Signed-off-by: Naveen Tatikonda <navtat@amazon.com>
Signed-off-by: Fanit Kolchina <kolchfa@amazon.com>
Signed-off-by: kolchfa-aws <105444904+kolchfa-aws@users.noreply.github.com>
Co-authored-by: Fanit Kolchina <kolchfa@amazon.com>
Co-authored-by: kolchfa-aws <105444904+kolchfa-aws@users.noreply.github.com>
Co-authored-by: Nathan Bower <nbower@amazon.com>
---
 .../styles/Vocab/OpenSearch/Words/accept.txt  |   3 +-
 .../knn/knn-vector-quantization.md            | 118 +++++++++++++++++-
 2 files changed, 114 insertions(+), 7 deletions(-)

diff --git a/.github/vale/styles/Vocab/OpenSearch/Words/accept.txt b/.github/vale/styles/Vocab/OpenSearch/Words/accept.txt
index b588586138..9e09f21c3a 100644
--- a/.github/vale/styles/Vocab/OpenSearch/Words/accept.txt
+++ b/.github/vale/styles/Vocab/OpenSearch/Words/accept.txt
@@ -93,7 +93,8 @@ pebibyte
 [Pp]reprocess
 [Pp]retrain
 [Pp]seudocode
-[Quantiz](e|ation|ing|er)
+[Qq]uantiles?
+[Qq]uantiz(e|ation|ing|er)
 [Rr]ebalance
 [Rr]ebalancing
 [Rr]edownload
diff --git a/_search-plugins/knn/knn-vector-quantization.md b/_search-plugins/knn/knn-vector-quantization.md
index fe4833ee47..656ce72fd2 100644
--- a/_search-plugins/knn/knn-vector-quantization.md
+++ b/_search-plugins/knn/knn-vector-quantization.md
@@ -15,7 +15,113 @@ OpenSearch supports many varieties of quantization.

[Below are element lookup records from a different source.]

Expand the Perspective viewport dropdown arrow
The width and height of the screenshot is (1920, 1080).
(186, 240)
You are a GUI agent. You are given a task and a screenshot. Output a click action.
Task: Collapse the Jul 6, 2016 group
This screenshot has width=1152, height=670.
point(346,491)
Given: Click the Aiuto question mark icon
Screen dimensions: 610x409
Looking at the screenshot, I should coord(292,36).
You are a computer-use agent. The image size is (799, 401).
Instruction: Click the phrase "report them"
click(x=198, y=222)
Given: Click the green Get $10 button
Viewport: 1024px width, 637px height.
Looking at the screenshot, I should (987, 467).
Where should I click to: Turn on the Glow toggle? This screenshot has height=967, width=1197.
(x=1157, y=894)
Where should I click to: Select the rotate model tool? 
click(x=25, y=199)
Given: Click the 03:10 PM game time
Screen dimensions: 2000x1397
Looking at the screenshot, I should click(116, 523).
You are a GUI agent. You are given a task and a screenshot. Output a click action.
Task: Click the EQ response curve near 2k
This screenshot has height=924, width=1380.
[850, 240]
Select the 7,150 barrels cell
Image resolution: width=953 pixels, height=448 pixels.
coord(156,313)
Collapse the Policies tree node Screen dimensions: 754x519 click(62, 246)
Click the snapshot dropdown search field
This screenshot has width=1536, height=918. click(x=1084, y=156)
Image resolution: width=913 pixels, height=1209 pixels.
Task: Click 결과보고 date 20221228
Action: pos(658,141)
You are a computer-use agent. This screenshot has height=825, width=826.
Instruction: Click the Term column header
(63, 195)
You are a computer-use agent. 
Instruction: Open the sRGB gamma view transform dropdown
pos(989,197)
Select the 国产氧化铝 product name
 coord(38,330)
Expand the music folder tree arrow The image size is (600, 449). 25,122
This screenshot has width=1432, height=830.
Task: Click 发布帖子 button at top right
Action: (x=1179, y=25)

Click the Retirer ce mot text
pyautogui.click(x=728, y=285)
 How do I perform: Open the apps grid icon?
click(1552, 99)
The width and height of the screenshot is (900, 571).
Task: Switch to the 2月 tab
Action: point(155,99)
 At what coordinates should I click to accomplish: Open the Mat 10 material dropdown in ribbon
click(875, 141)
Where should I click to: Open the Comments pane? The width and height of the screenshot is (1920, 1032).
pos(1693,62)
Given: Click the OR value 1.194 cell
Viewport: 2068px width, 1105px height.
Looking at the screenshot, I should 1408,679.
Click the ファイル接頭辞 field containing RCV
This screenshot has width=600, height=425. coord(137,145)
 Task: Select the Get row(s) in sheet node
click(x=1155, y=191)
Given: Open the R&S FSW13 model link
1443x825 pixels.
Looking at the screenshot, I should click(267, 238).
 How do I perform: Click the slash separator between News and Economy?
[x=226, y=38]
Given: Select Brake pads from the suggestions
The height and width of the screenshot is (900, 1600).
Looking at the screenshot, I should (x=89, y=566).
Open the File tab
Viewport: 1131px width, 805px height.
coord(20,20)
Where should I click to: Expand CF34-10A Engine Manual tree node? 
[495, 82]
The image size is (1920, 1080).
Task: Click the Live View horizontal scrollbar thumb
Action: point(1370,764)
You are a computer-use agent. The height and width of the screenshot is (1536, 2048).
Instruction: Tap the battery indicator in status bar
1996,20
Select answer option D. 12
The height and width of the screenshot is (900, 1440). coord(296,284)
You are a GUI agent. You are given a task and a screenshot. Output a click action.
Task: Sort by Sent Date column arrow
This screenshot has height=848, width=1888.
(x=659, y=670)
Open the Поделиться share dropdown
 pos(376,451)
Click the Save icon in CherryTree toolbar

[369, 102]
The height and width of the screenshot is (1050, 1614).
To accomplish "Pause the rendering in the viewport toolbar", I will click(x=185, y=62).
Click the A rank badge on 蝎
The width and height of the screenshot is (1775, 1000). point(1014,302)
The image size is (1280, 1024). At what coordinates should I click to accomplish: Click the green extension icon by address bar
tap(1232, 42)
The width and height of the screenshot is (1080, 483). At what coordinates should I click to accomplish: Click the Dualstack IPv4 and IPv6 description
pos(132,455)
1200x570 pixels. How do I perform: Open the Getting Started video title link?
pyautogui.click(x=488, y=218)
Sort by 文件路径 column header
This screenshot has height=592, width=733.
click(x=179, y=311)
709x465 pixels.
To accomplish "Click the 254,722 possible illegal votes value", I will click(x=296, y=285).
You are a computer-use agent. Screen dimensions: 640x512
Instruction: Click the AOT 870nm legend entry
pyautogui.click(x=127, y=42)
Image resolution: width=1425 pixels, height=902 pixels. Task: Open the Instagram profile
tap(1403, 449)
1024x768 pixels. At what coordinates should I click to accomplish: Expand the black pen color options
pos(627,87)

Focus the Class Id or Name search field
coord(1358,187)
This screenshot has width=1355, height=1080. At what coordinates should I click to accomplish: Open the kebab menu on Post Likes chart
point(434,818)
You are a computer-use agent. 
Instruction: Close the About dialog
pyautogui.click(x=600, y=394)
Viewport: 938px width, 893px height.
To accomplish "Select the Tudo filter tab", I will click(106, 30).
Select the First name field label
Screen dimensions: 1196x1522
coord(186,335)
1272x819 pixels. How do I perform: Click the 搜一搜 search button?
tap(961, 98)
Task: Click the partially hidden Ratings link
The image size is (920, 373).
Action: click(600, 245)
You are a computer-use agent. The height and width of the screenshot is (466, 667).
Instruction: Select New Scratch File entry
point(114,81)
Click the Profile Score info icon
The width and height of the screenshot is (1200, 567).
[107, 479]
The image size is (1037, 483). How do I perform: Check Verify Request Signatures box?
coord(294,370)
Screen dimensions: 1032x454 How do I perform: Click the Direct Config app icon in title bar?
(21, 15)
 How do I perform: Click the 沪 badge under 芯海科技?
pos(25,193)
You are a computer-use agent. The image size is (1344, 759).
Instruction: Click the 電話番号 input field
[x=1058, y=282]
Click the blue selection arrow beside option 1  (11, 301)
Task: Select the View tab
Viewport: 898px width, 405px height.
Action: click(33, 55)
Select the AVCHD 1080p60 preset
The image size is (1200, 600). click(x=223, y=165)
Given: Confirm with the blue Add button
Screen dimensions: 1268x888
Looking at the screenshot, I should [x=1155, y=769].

In general, the level of qua
 
 ## Lucene byte vector
 
-Starting with k-NN plugin version 2.9, you can use `byte` vectors with the `lucene` engine in order to reduce the amount of required memory. This requires quantizing the vectors outside of OpenSearch before ingesting them into an OpenSearch index. For more information, see [Lucene byte vector]({{site.url}}{{site.baseurl}}/field-types/supported-field-types/knn-vector#lucene-byte-vector).
+Starting with k-NN plugin version 2.9, you can use `byte` vectors with the Lucene engine in order to reduce the amount of required memory. This requires quantizing the vectors outside of OpenSearch before ingesting them into an OpenSearch index. For more information, see [Lucene byte vector]({{site.url}}{{site.baseurl}}/field-types/supported-field-types/knn-vector#lucene-byte-vector).
+
+## Lucene scalar quantization
+
+Starting with version 2.16, the k-NN plugin supports built-in scalar quantization for the Lucene engine. Unlike the [Lucene byte vector]({{site.url}}{{site.baseurl}}/field-types/supported-field-types/knn-vector#lucene-byte-vector), which requires you to quantize vectors before ingesting the documents, the Lucene scalar quantizer quantizes input vectors in OpenSearch during ingestion. The Lucene scalar quantizer converts 32-bit floating-point input vectors into 7-bit integer vectors in each segment using the minimum and maximum quantiles computed based on the [`confidence_interval`](#confidence-interval) parameter. During search, the query vector is quantized in each segment using the segment's minimum and maximum quantiles in order to compute the distance between the query vector and the segment's quantized input vectors. 
+
+Quantization can decrease the memory footprint by a factor of 4 in exchange for some loss in recall. Additionally, quantization slightly increases disk usage because it requires storing both the raw input vectors and the quantized vectors.
+
+### Using Lucene scalar quantization
+
+To use the Lucene scalar quantizer, set the k-NN vector field's `method.parameters.encoder.name` to `sq` when creating a k-NN index:
+
+```json
+PUT /test-index
+{
+  "settings": {
+    "index": {
+      "knn": true
+    }
+  },
+  "mappings": {
+    "properties": {
+      "my_vector1": {
+        "type": "knn_vector",
+        "dimension": 2,
+        "method": {
+          "name": "hnsw",
+          "engine": "lucene",
+          "space_type": "l2",
+          "parameters": {
+            "encoder": {
+              "name": "sq"
+            },
+            "ef_construction": 256,
+            "m": 8
+          }
+        }
+      }
+    }
+  }
+}
+```
+{% include copy-curl.html %}
+
+### Confidence interval
+
+Optionally, you can specify the `confidence_interval` parameter in the `method.parameters.encoder` object.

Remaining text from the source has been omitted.